A study of Africare’s Male Empowerment Project in Zimbabwe from 2003 to 2004 which trained 80 male home care volunteers to provide basic nursing care, infection control, and psychosocial support found that the trained male caregivers reduced the workload of the primary caregivers, who were primarily women. Clients felt that the simple fact that “‘someone cared enough to visit’ was motivation enough for living” (Hall et al., 2007: 10). Over 80 percent gathered firewood and over 60 percent assisted with gardening and fetching water. Clients and caregivers were found to be supportive of the program, with primary caregivers and clients giving credit to the voluntary caregivers for improving the mental health and physical well being of the clients. While voluntary caregivers assisted with basic household chores, skills that are not traditionally assigned to men such as feeding were less readily undertaken. This project proved successful in increasing men’s acceptance of providing care to people living with AIDS. The study used a questionnaire prior to the intervention and then 18 months later, two focus groups and five in-depth interviews. The male volunteers received training, covering topics such as HIV transmission and prevention, communication on sensitive topics, life planning, basic nursing care and end of life care. Lack of salary presented problems for the men who were looking to offset the time that could have been spent in income generation. Frequent in-service training and monitoring was recommended for home-based care.

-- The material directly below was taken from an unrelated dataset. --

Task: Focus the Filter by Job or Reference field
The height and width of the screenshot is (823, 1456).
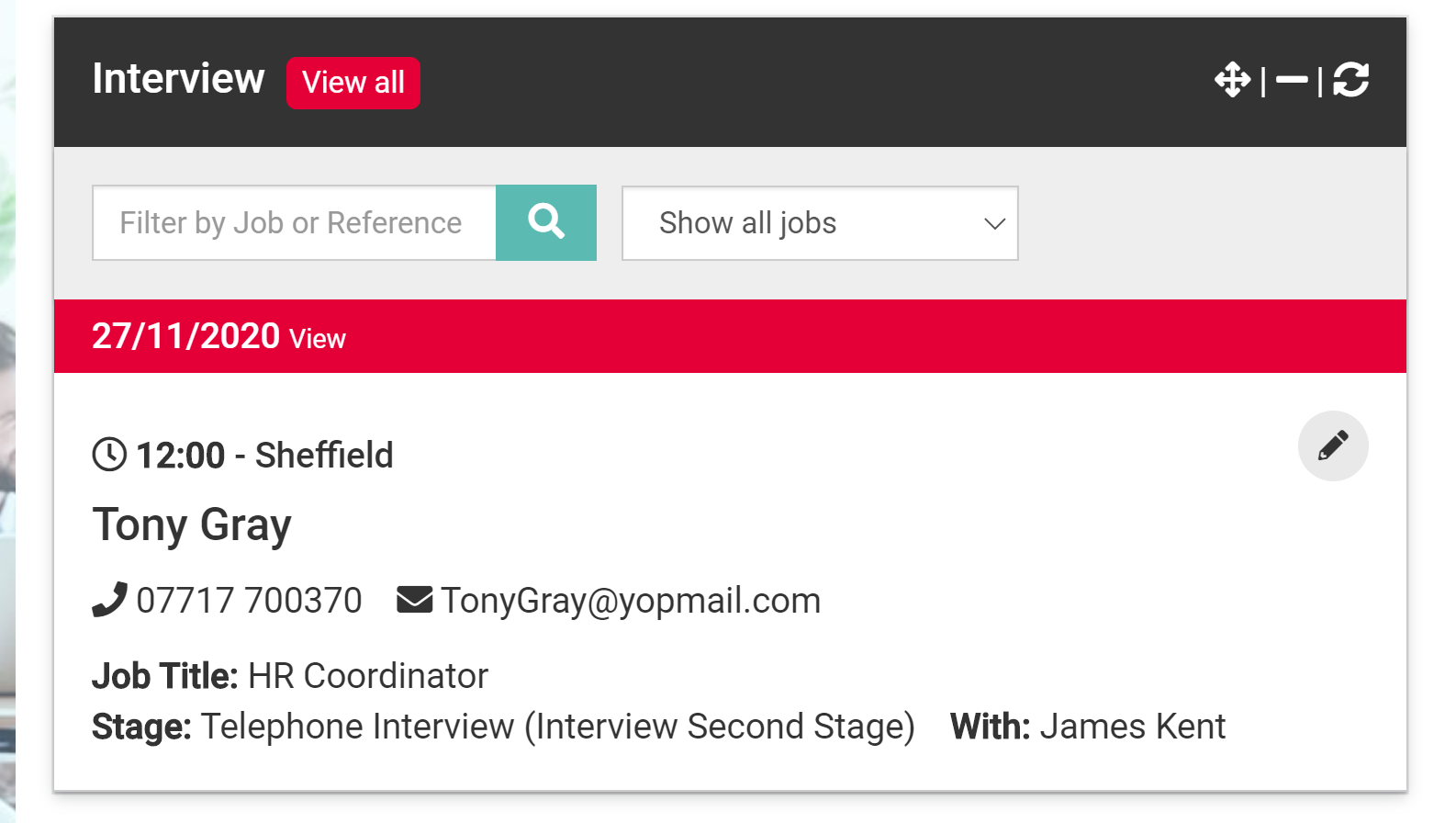Action: [x=294, y=222]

A Horizons project in rural Zambia assessed the strategy of building young people's capacity to provide care and support to people living with HIV and AIDS. Members of youth anti-AIDS clubs in schools and communities were trained as adjunct caregivers, using a locally developed curriculum that allowed them to explore and challenge gendered notions of caregiving, and that emphasized networking with existing resources. Results show that caregiving increased among males (47% to 82%) and females (41% to 78%). Both sexes provided similar caregiving services, including help with household chores and personal care tasks. Youth also undertook activities with children to decrease their isolation, help them stay in school, and reach additional services. While clients and caregivers reported positive aspects of the programme, both reported frustration with the youths' inability to meet material needs. This study demonstrates that trained youth already involved in anti-AIDS efforts can meet a range of care needs and be valuable assets to their community. It also highlights the importance of communicating clearly what youth can and cannot do, ongoing monitoring and support of youth caregivers, and involving community leaders to give youth credibility and access to local resources.
5. Access to ARVs may decrease stigma and improve quality of life. [See also Reducing Stigma and Discrimination]

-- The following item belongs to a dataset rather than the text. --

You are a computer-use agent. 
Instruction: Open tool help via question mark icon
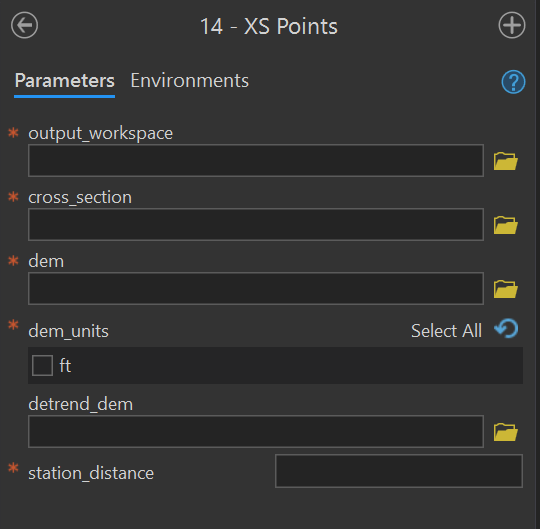click(513, 82)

A study of 735 treatment-naïve patients from South Africa, of whom 518 were women, and who were followed up for 12 months on ART found that their internalized stigma score decreased significantly while on ART. However depression symptoms remained high.

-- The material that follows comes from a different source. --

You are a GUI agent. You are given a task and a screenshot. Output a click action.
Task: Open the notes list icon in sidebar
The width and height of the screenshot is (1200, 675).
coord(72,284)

A study with 1,454 people living with HIV (72.7% female) from Lesotho, Malawi, South Africa, Swaziland and Tanzania found that those taking antiretroviral therapy reported significantly increased life satisfaction scores as compared to those not taking antiretroviral therapy, as measured by the HIV/AIDS Stigma Instrument (Holzemer et al., 2007 cited in Greeff et al., 2010) and the HIV/AIDS Targeted Quality of Life Instrument. Perceived HIV stigma has a significantly negative and constant impact upon life satisfaction (Homes and Shea, 1998 cited in Greeff et al., 2010).